* [해야 할 일]: "This screenshot has width=658, height=420." 문장이 들어 있는 줄부터 데이터 끝까지를 다시 쓰되, "line chart" 부분만 "bar chart" 표현으로 바꾸고 나머지는 그대로 두세요. 그림은 답에 넣지 마세요.

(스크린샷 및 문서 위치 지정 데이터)
────────

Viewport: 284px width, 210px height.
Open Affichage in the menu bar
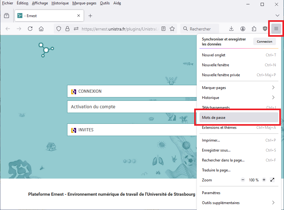coord(40,3)
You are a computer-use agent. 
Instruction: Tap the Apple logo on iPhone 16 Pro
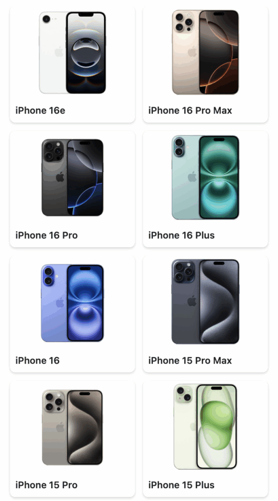[60, 177]
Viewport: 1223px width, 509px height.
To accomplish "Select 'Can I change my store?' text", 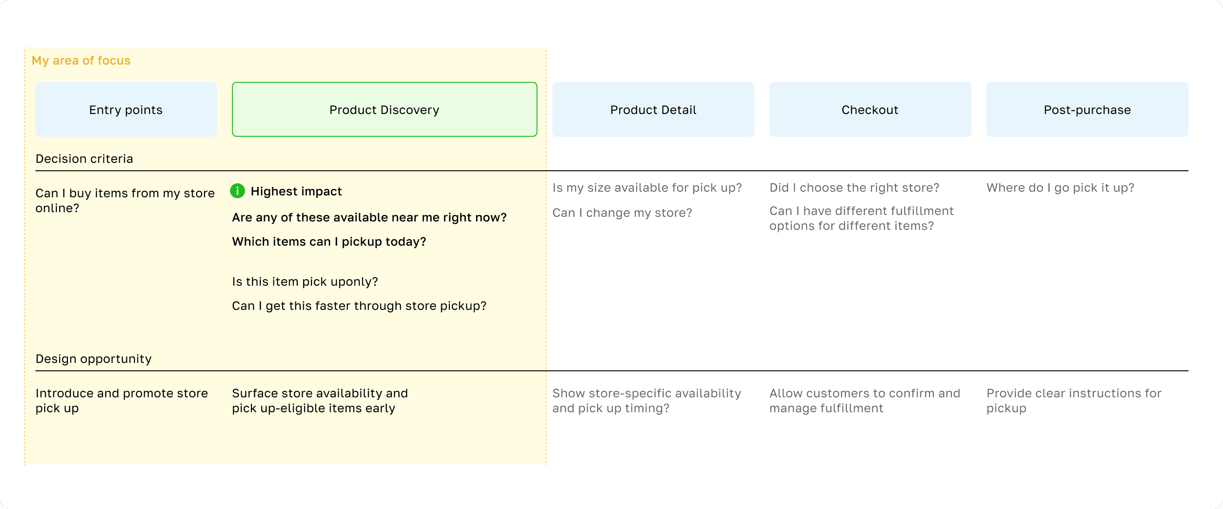I will click(x=622, y=213).
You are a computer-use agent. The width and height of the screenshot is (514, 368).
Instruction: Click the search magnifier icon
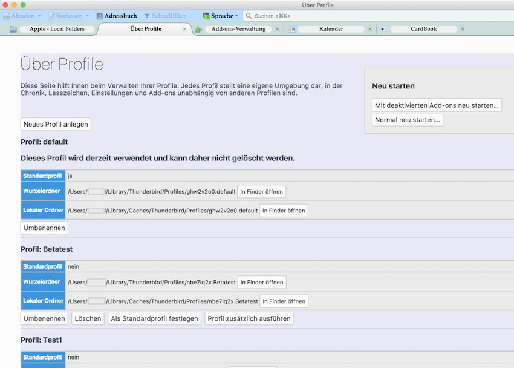[x=249, y=16]
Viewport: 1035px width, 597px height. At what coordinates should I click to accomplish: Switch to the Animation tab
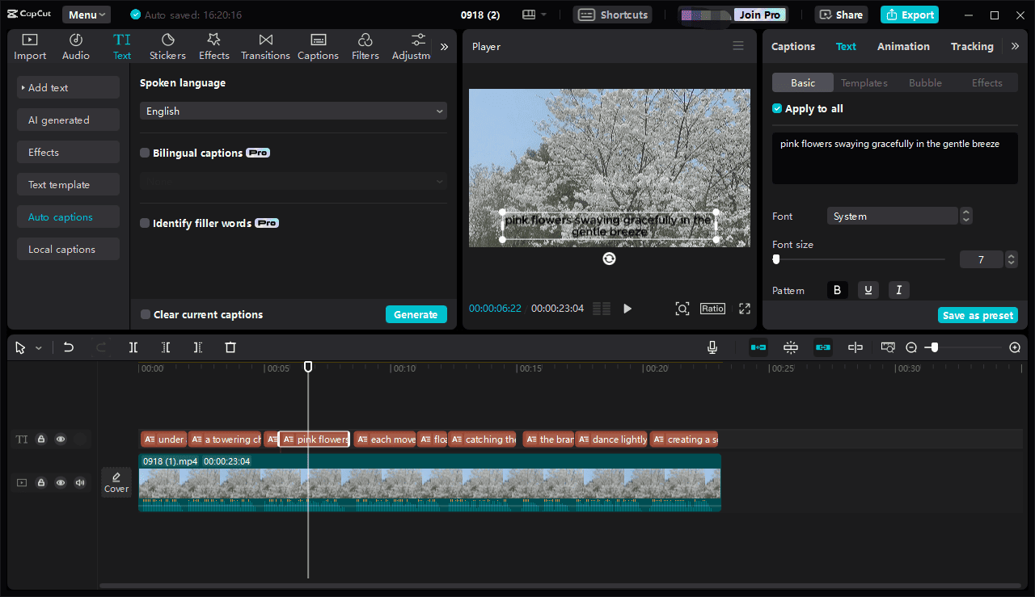[x=903, y=46]
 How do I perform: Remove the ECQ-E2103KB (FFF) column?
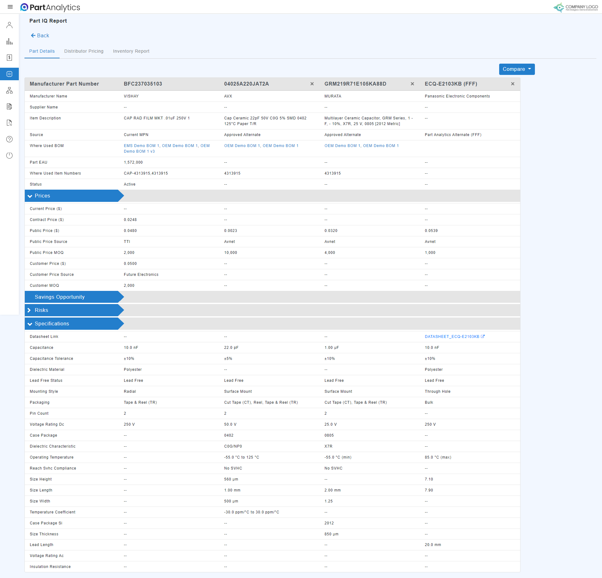pos(513,84)
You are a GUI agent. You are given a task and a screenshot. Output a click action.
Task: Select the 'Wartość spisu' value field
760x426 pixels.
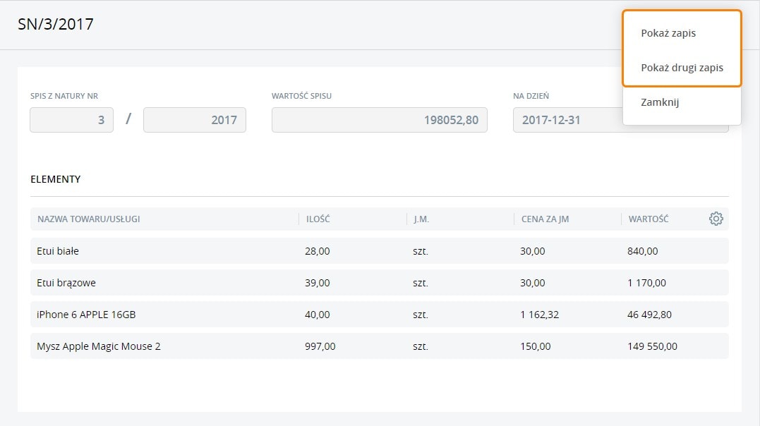click(379, 120)
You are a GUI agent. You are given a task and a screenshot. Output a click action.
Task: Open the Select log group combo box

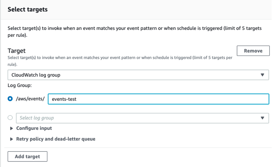(x=142, y=118)
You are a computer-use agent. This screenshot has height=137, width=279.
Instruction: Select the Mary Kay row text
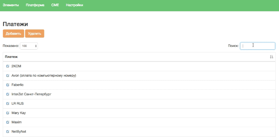pos(18,113)
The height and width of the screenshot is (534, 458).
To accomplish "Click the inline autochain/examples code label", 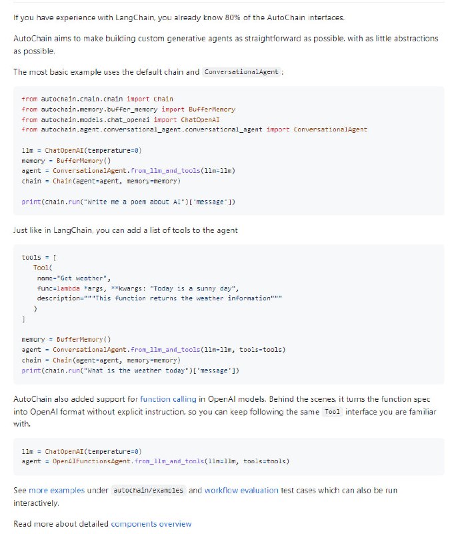I will [x=147, y=490].
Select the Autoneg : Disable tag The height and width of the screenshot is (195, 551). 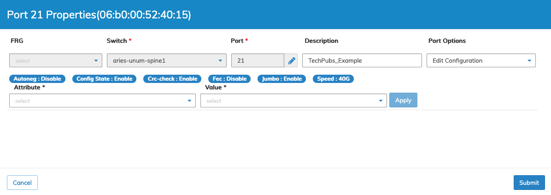pos(37,79)
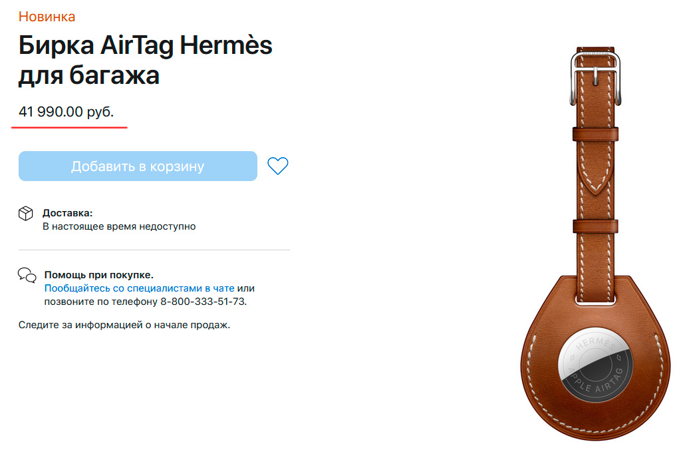Click the 41 990.00 руб. price
The width and height of the screenshot is (685, 460).
click(66, 112)
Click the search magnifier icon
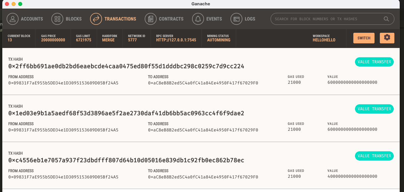The height and width of the screenshot is (192, 404). (x=386, y=19)
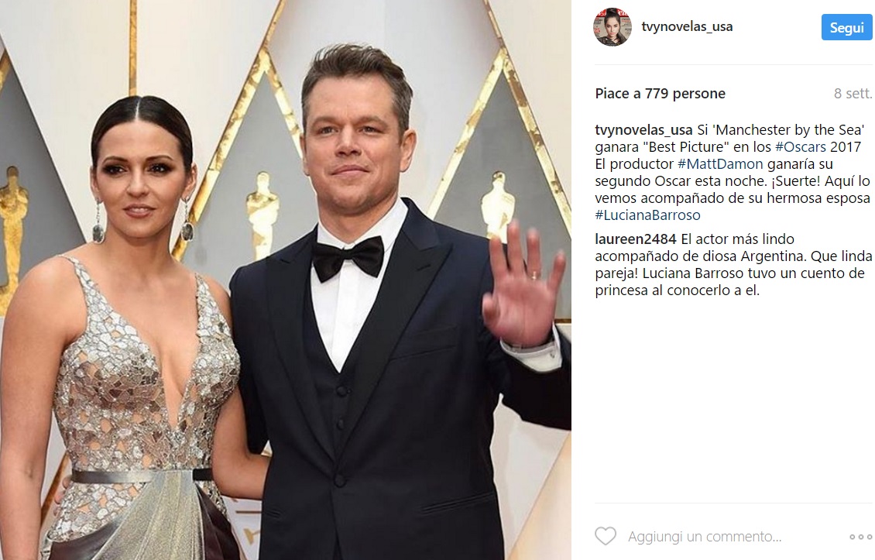Screen dimensions: 875x560
Task: Open tvynovelas_usa username in header
Action: click(x=687, y=26)
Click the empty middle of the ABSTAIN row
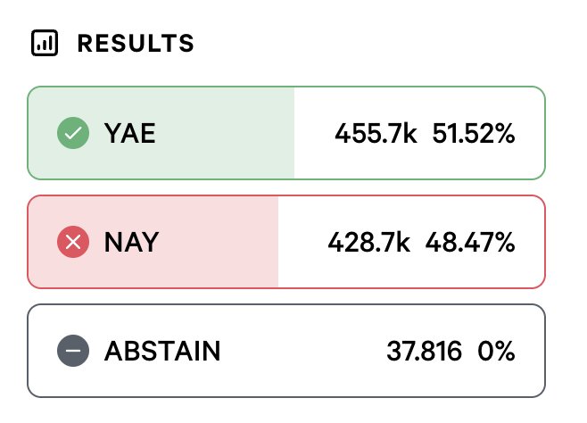Image resolution: width=587 pixels, height=423 pixels. pos(303,351)
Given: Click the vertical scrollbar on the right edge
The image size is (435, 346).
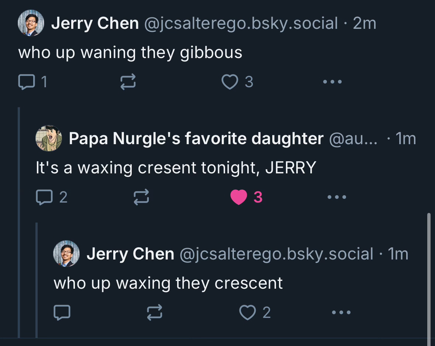Looking at the screenshot, I should (429, 277).
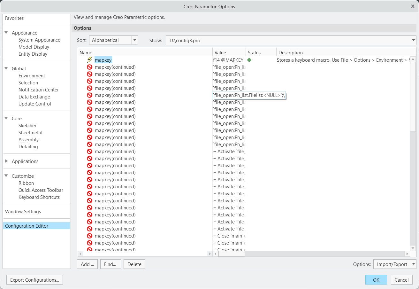This screenshot has height=289, width=419.
Task: Open Sketcher options under Core
Action: click(27, 125)
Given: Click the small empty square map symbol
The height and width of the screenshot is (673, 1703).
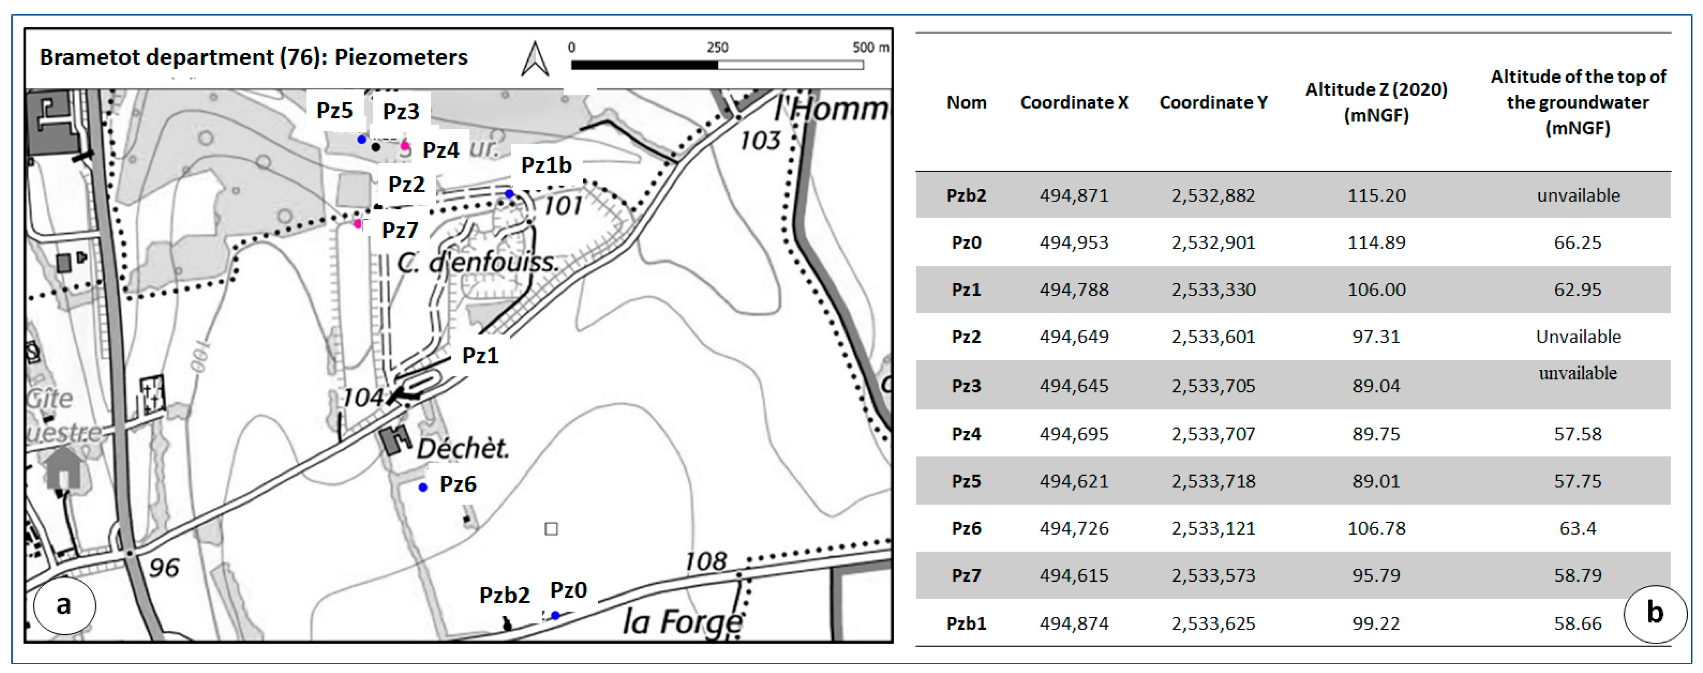Looking at the screenshot, I should (x=551, y=528).
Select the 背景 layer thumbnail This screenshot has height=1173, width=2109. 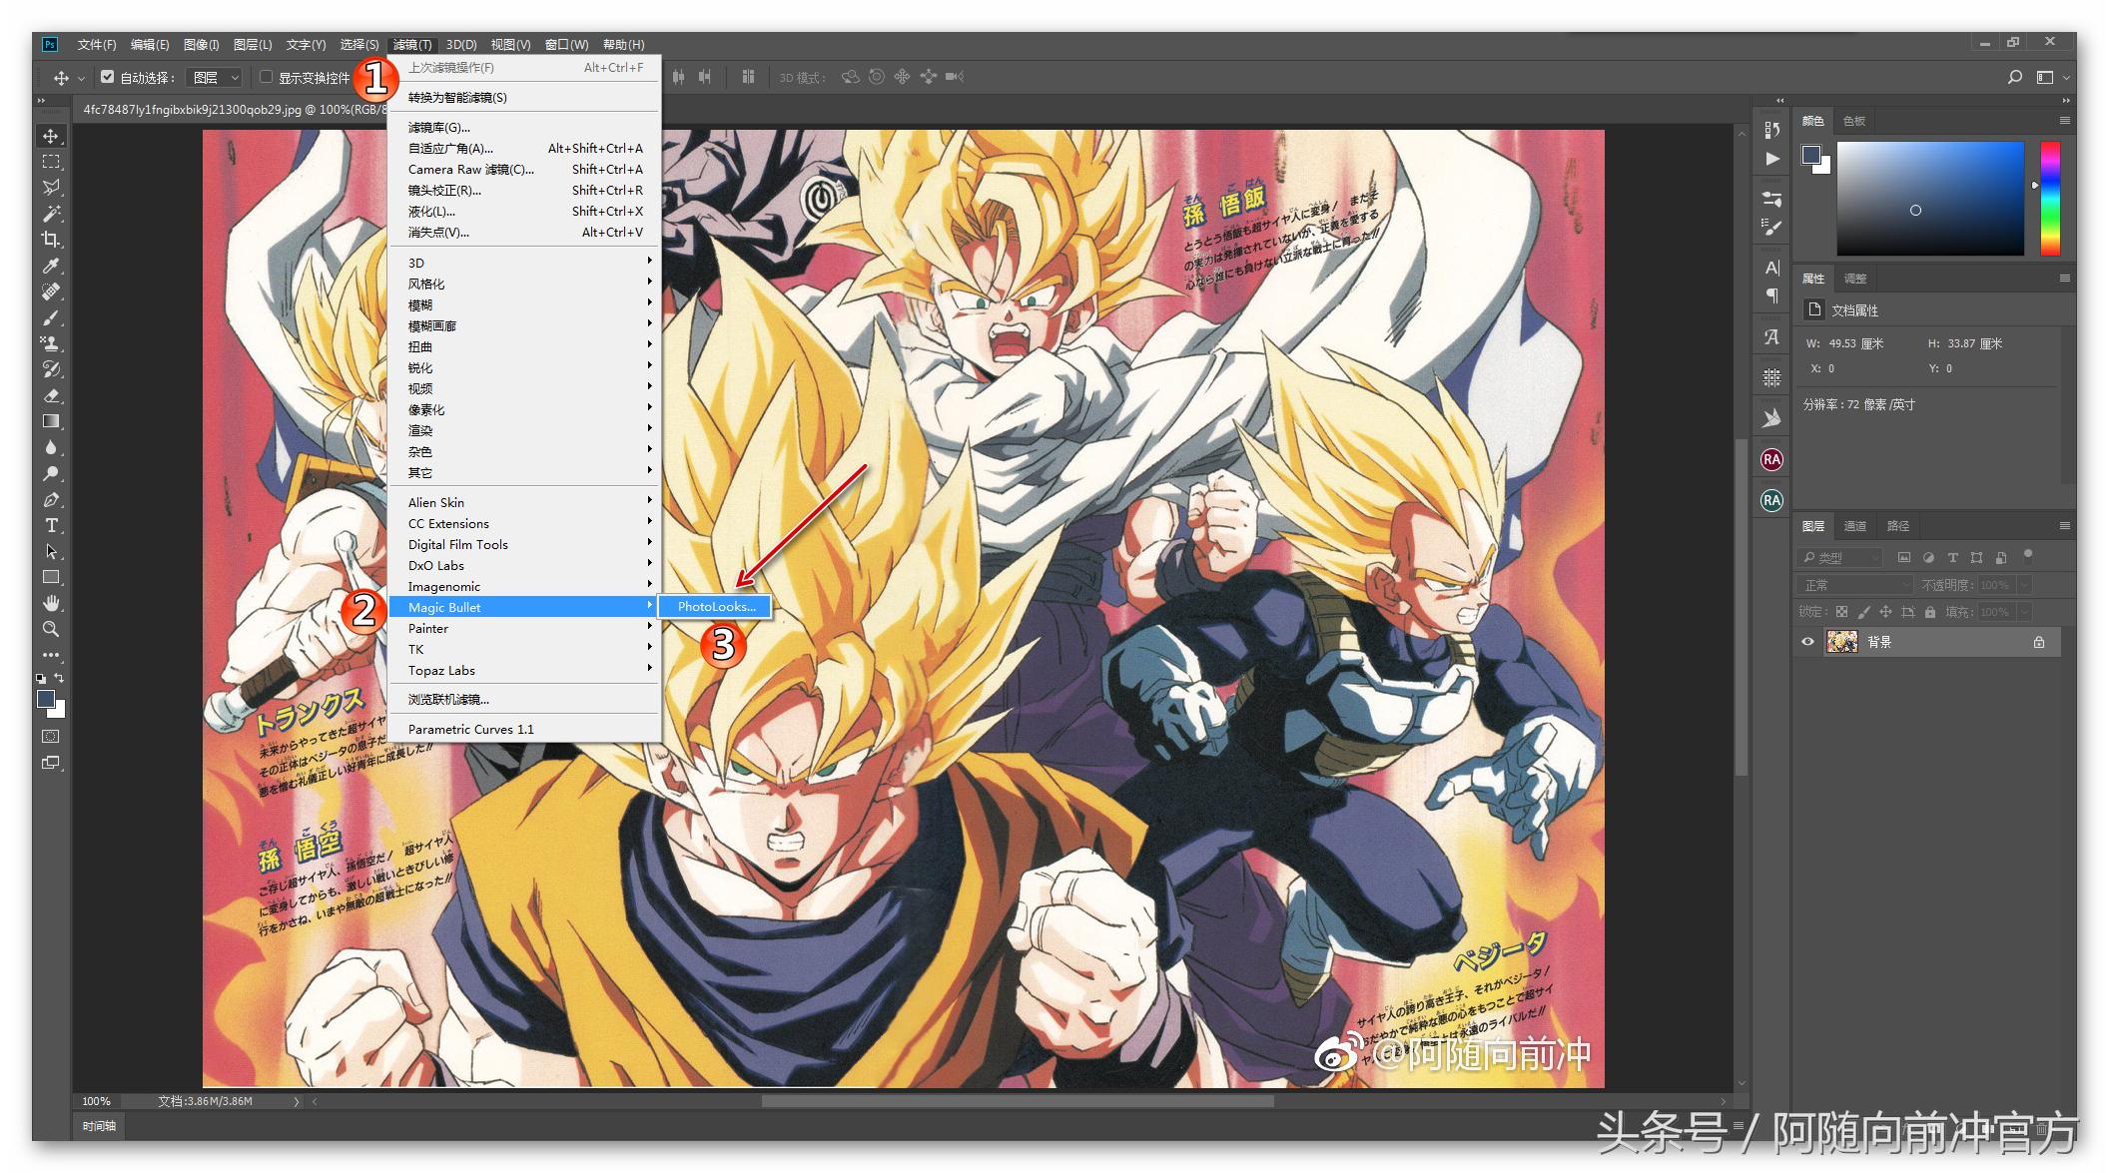coord(1841,642)
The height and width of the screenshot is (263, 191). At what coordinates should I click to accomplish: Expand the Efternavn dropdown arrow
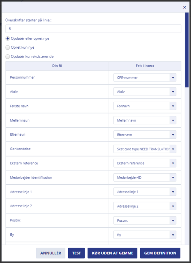coord(173,135)
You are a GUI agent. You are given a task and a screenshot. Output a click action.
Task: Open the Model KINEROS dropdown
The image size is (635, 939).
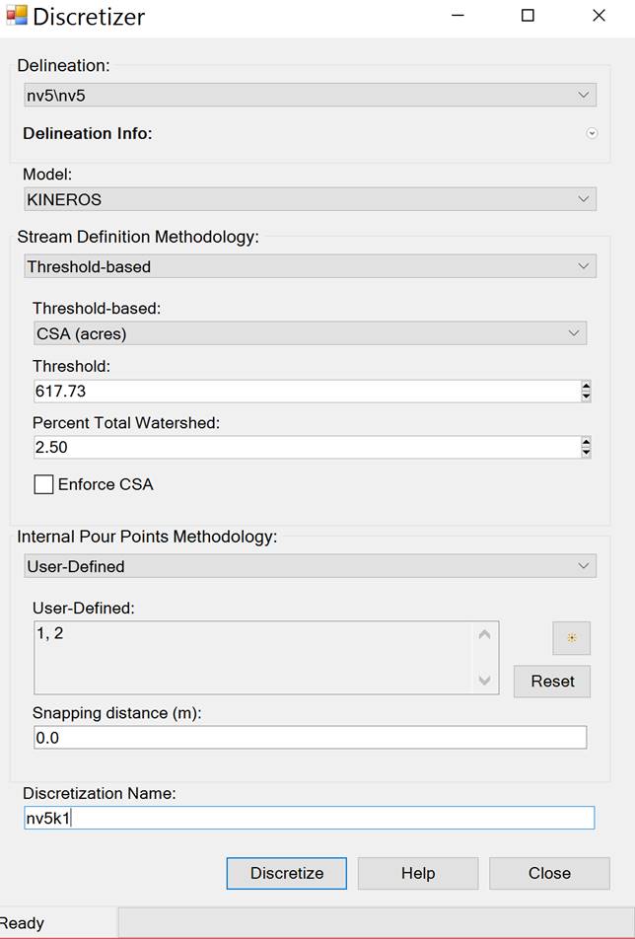pyautogui.click(x=310, y=199)
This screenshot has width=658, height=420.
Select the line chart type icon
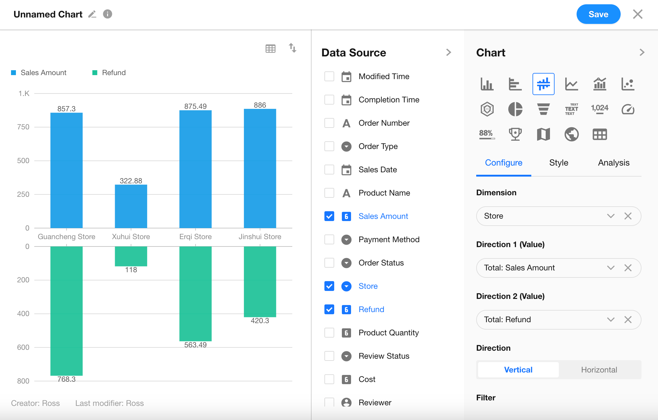(571, 84)
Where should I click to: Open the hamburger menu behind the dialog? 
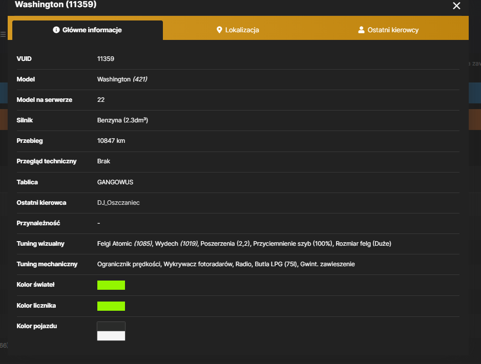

────────

* [예상 답변]:
This screenshot has width=658, height=420.
Select the bar chart type icon
(571, 84)
Where should I click to: Open the hamburger menu behind the dialog? 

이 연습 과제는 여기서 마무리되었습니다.